How can a party that speaks for the sake of “the people” give away those who need it least? Simple answer; Democrats disagree on the meaning of Everyone. The sum of a party’s subgroups is less than the sum of its parts. This makes the most organized interests – wealthy liberals living in high-tax states, such as New York and California – much simpler. The result is morally objectionable. Jason Furman, Barack Obama’s former economic adviser – and therefore by no means radical – calls the tax donation “obscene”. It’s also a tactical oversight because it allows Republicans to label Democrats as hypocrites.

Treating American voters like demographic automatons – as opposed to a larger community with shared economic concerns, or just like citizens – makes getting rid of some people polluting morally easier. The language of criticism is closer at hand. That makes Democrats lazy, leading to incompetence. The exclusion of the whole of society is reprehensible so long as it does not attract angels who are better in their nature. The latter is what Obama did – and he is the only Democrat since the 1940s to win an absolute majority of the presidential vote twice. As Andrew Yang, former Democratic presidential candidate, speak last week: “A lot of Americans are fed up with this isolationist political approach promoted by consultants and. . . they see through it. They think it’s bullshit.”

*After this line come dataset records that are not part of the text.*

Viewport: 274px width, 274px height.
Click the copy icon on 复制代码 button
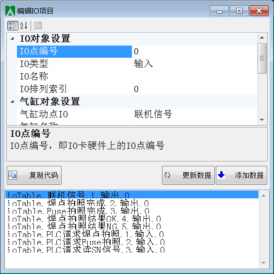pos(13,175)
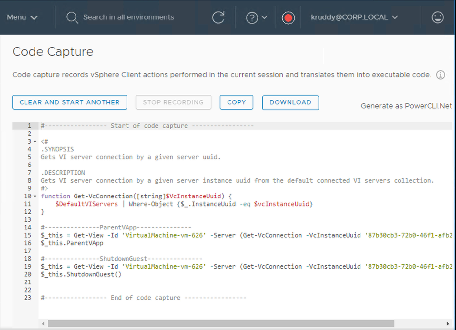Open the Menu dropdown
This screenshot has width=456, height=330.
tap(22, 17)
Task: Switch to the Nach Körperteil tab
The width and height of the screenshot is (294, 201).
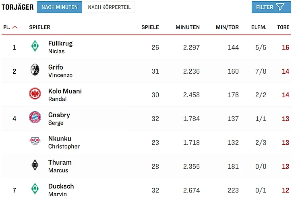Action: [109, 7]
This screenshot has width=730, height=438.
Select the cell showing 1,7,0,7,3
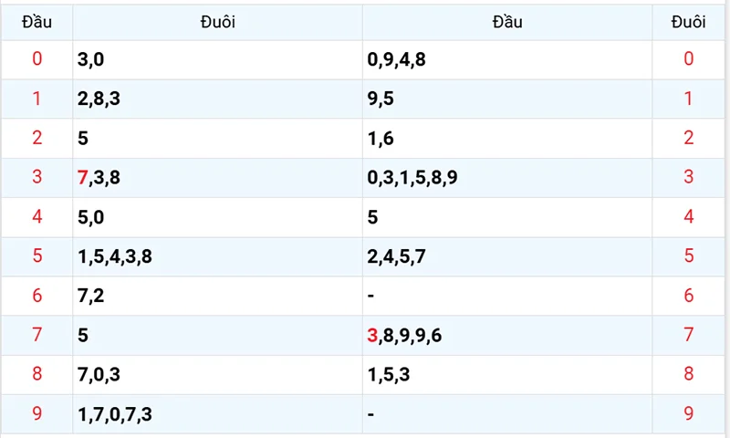[217, 413]
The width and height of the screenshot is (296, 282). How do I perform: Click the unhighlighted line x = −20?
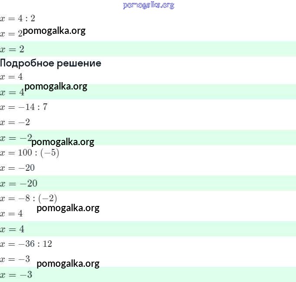pyautogui.click(x=17, y=168)
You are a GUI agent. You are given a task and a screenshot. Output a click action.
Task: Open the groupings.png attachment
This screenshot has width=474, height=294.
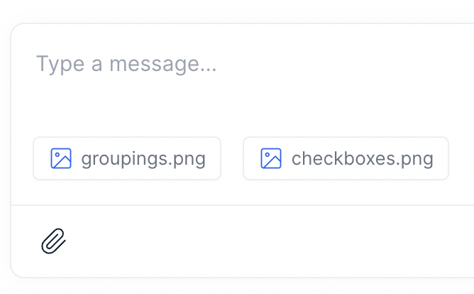coord(127,158)
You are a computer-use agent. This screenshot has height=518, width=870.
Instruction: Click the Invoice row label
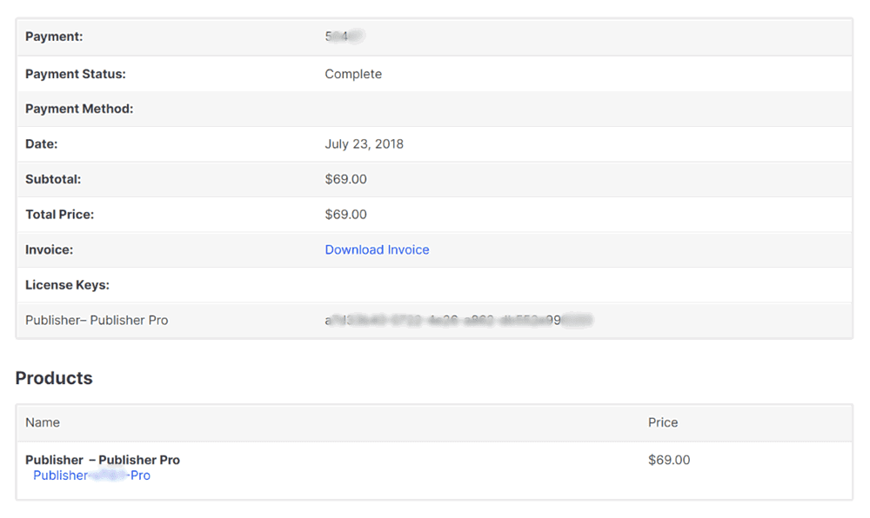(49, 249)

America’s political-industrial complex deserves criticism. But some Democratic strategists seem open to change. As Upton Sinclair, the great radical, put it: “It is very difficult to make a man understand something when his wages depend on his not understanding it.”

That means Democrats are likely to head into next year’s midterm elections with an unequivocal message except for a legitimate fear of what a Republican victory will bring. bring. Democrats won’t be thrilled to hear that, but they can learn a trick or two from Trump.